Ce questionnement est une caractéristique des romanciers contemporains souvent plus intimistes, ou dans le plus mauvais des cas, plus nombrilistes que ceux d'antan. La mode littéraire est aujourd'hui à l'introspection, au dévoilement total, à l'auto fiction dans laquelle on sort ses tripes avec allégresse. Il y a globalement dans la littérature d'aujourd'hui, moins de personnages, et lorsqu'il y en a, ils n'ont pas la même fonction démonstratrice que les personnages des romanciers du siècle dernier. De plus, la psychanalyse est passée par là, poussant l'auteur à prendre quelque distance avec ce qu'il écrit : il sait bien, au fond, qu'en écrivant, même s'il ne parle pas directement de lui, c'est tout de même lui qu'il met en scène, que ses choix de personnages ou de situations ne sont pas neutres mais au contraire le représentent, le décrivent avec plus d'exactitude que la plus parfaite des biographies.

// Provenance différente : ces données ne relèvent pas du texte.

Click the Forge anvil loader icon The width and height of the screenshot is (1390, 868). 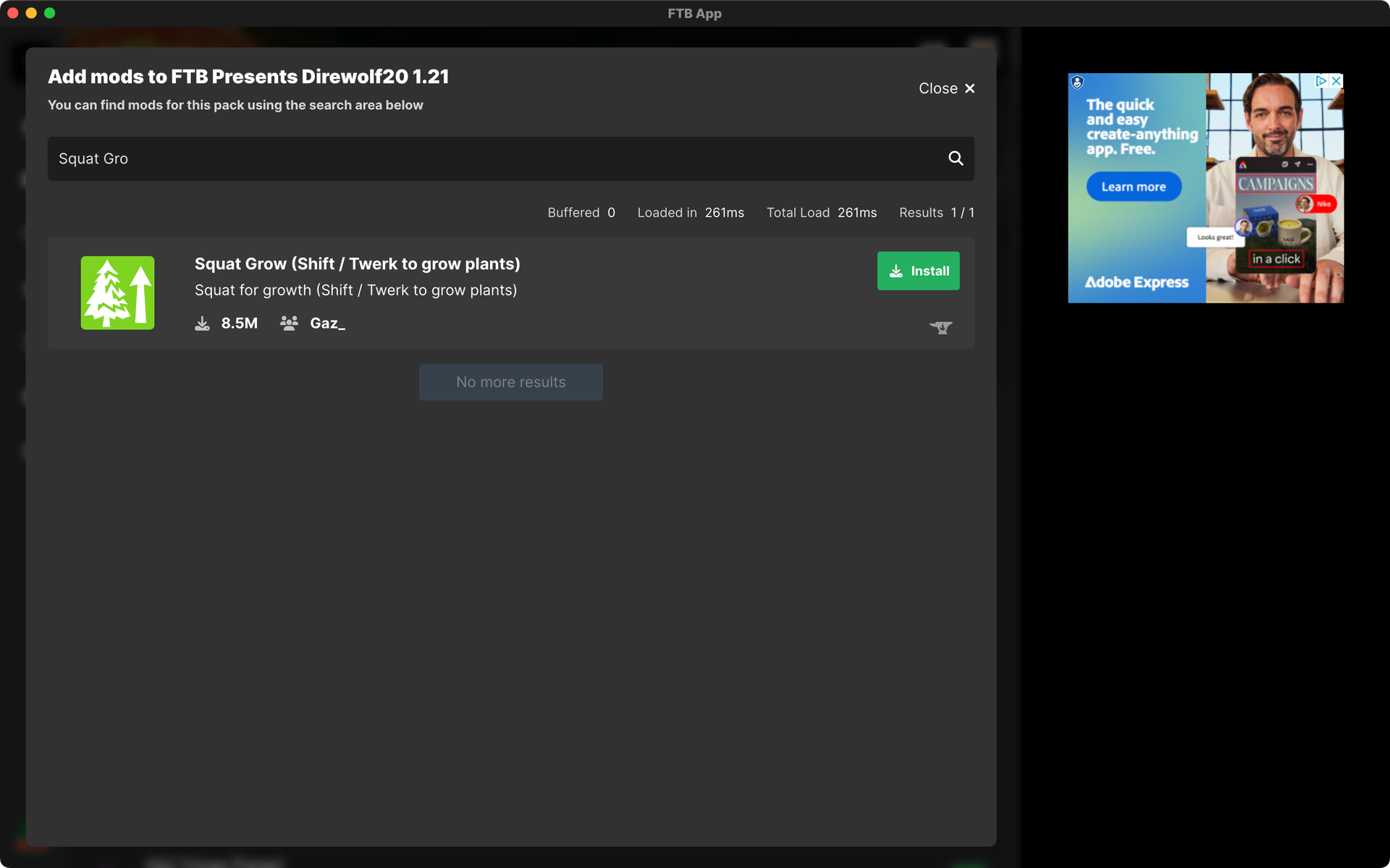941,327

Partant de là, Auster a imaginé, pour bâtir son histoire, une situation de départ simple et même classique, mais qui va devenir rapidement labyrinthique. Le narrateur, Sidney Orr, est un jeune écrivain New-yorkais prometteur. Vous pourriez déjà commencer à bâiller d'ennui devant la banalité de ce choix : un choix de fainéant pourriez-vous dire. Un auteur qui choisit comme personnage principal un écrivain, sait qu'il ne perdra pas ainsi un temps précieux pour se documenter. Si vous pensez ainsi, vous vous trompez lourdement ! Le choix de Paul Auster est imposé par l'idée de départ : son narrateur ne peut être qu'un romancier, et même un romancier New-Yorkais !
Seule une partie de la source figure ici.